Immediately after graduating from the University of Portland, Charles joined the U.S. Peace Corps and served two years as a Water and Sanitation Technician in the Congo.  Charles was posted alone in Ouesso, one of the country’s most remote areas, and helped bring fresh drinking water to over 1,000 villagers.  Ouesso is on the edge of the immense, tri-national wildlife park called “Nouabalé-Ndoki”, or “the Park of the Sorcerers.”  National Geographic called Ouesso the entry point to the “Last Eden,” one of the last untouched rainforests in the world.  Charles built the well at the base camp in Nouabale-Ndoki that provides fresh drinking water to conservationists like Jane Goodall (among many others) as they work to help preserve this last untouched rainforest.

While serving as a Peace Corps Volunteer, Charles invented an entirely new method for building hygienic pour flush latrines with locally sourced materials.  Over the course of his service, Charles documented this new process and created a manual for the Peace Corps’ Information Collection and Exchange system, enabling volunteers all around the world to use Charles’ method.

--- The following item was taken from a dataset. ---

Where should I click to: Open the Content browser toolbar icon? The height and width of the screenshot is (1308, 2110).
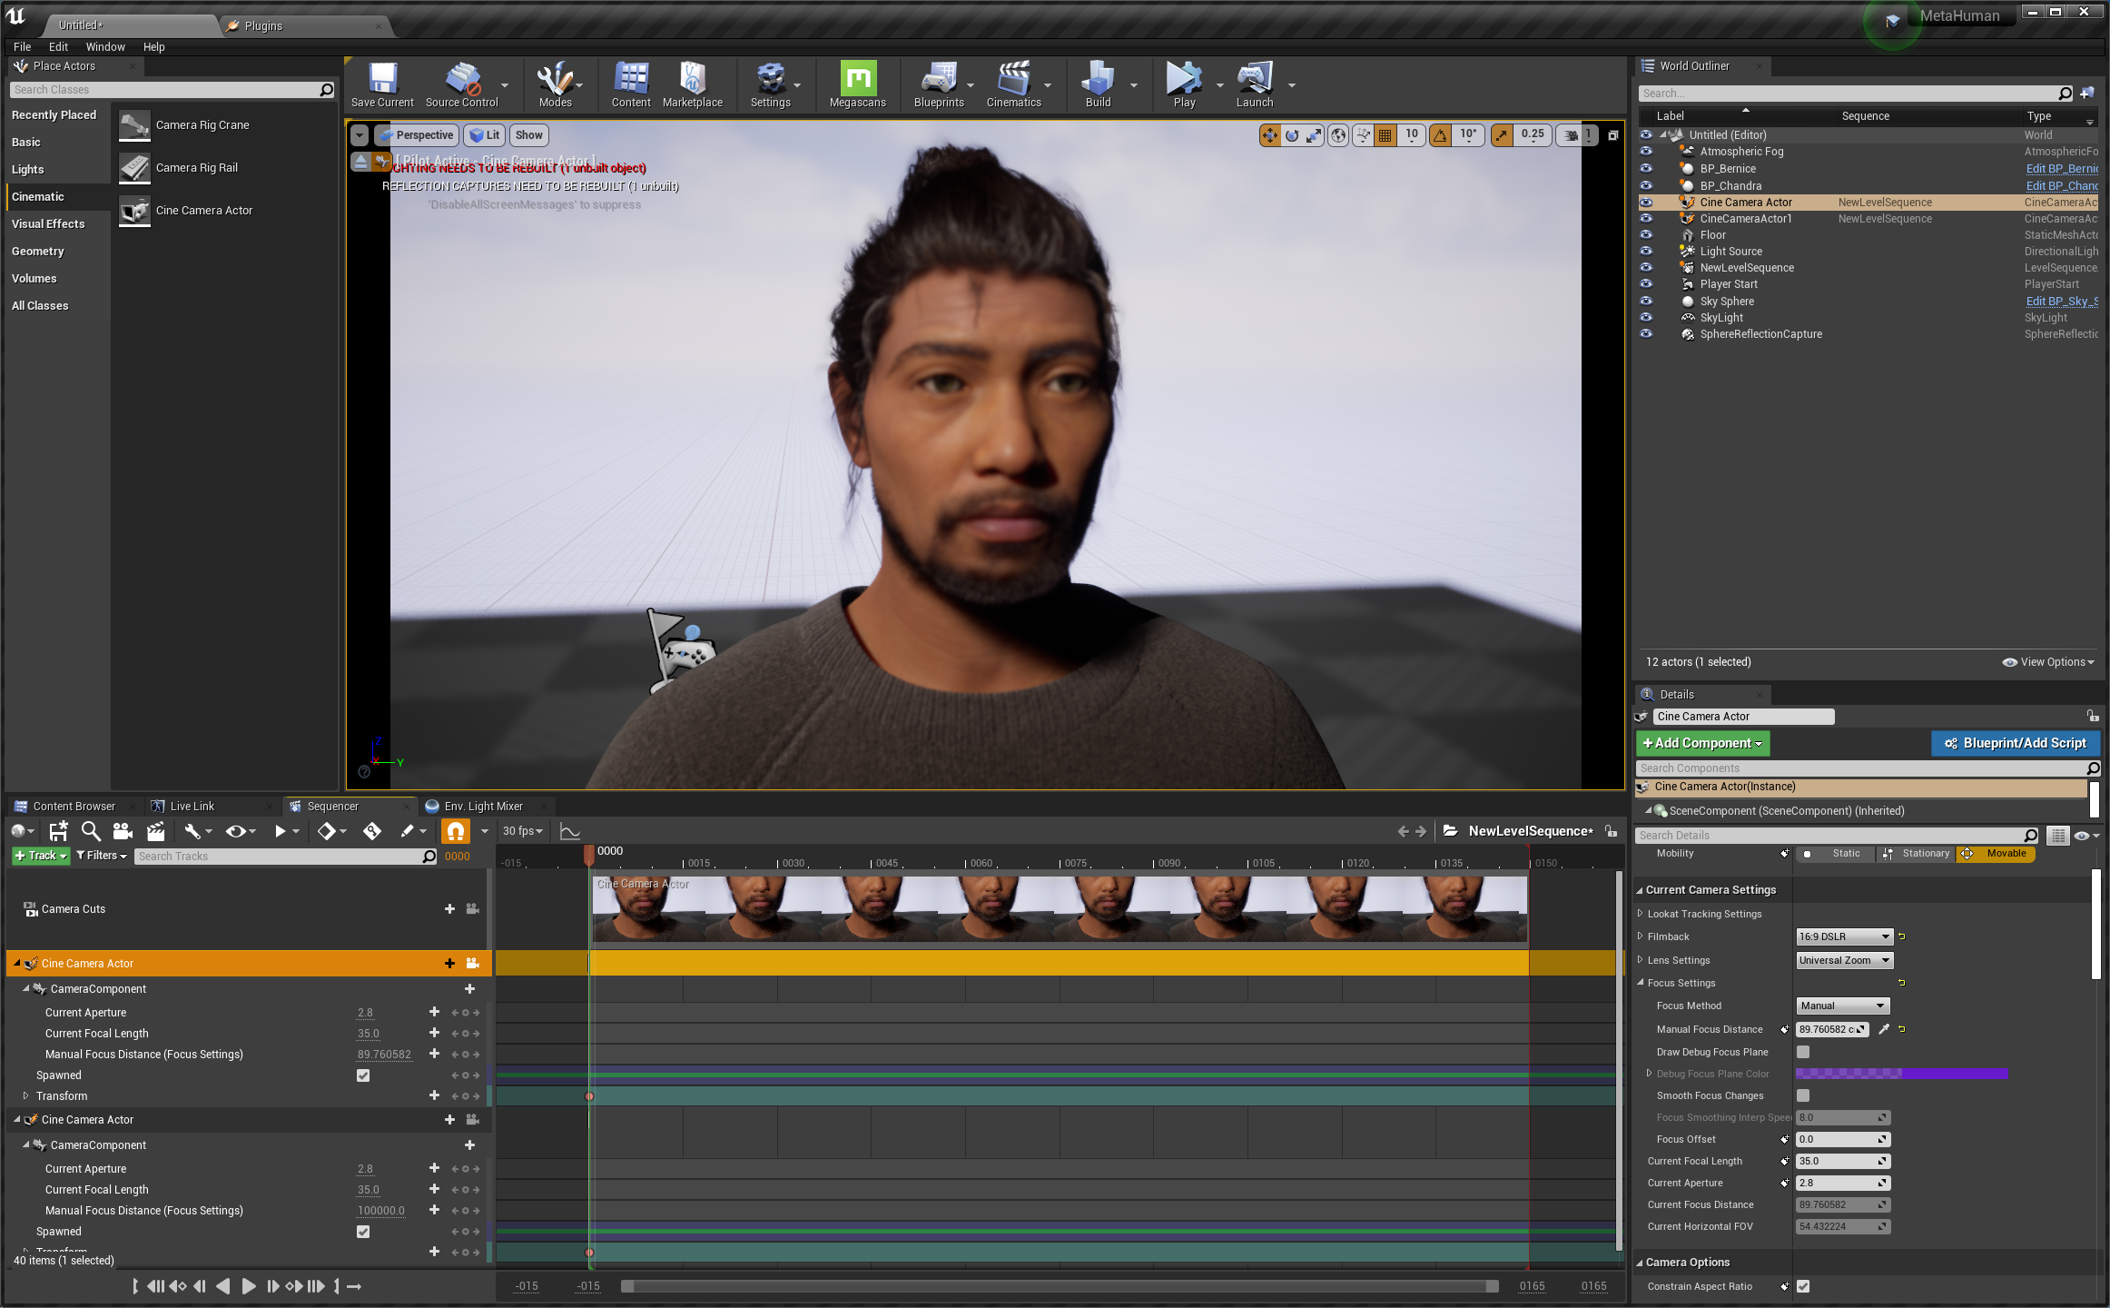pos(630,80)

Because of his accomplishments at post, Charles was selected to lead training sessions for both current and incoming volunteers.  Charles was also selected to be part of a delegation that welcomed Vice President Al Gore to the Congo during a Vice Presidential visit.

Peace Corps Congo was known as one of the most difficult Peace Corps countries in the world with only 40% of the volunteers completing their entire two years of service.  The country was so difficult that the United States Marines who guarded the Embassy in the Congo were given hazardous duty pay.  The first group of Peace Corps Volunteers in the Congo was evacuated in 1991 after civil unrest destabilized the country.  Charles’ group of volunteers “re-opened” the country for the Peace Corps in 1994, but tensions remained very high during Charles’ entire two and a half years of service.  Shortly after Charles completed his service, the Congo fell into civil war and members of the French Foreign Legion were called in to help rescue and evacuate the remaining Peace Corps Volunteers.  Because of continued instability, the Peace Corps has said that it will not reopen the Congo for volunteers.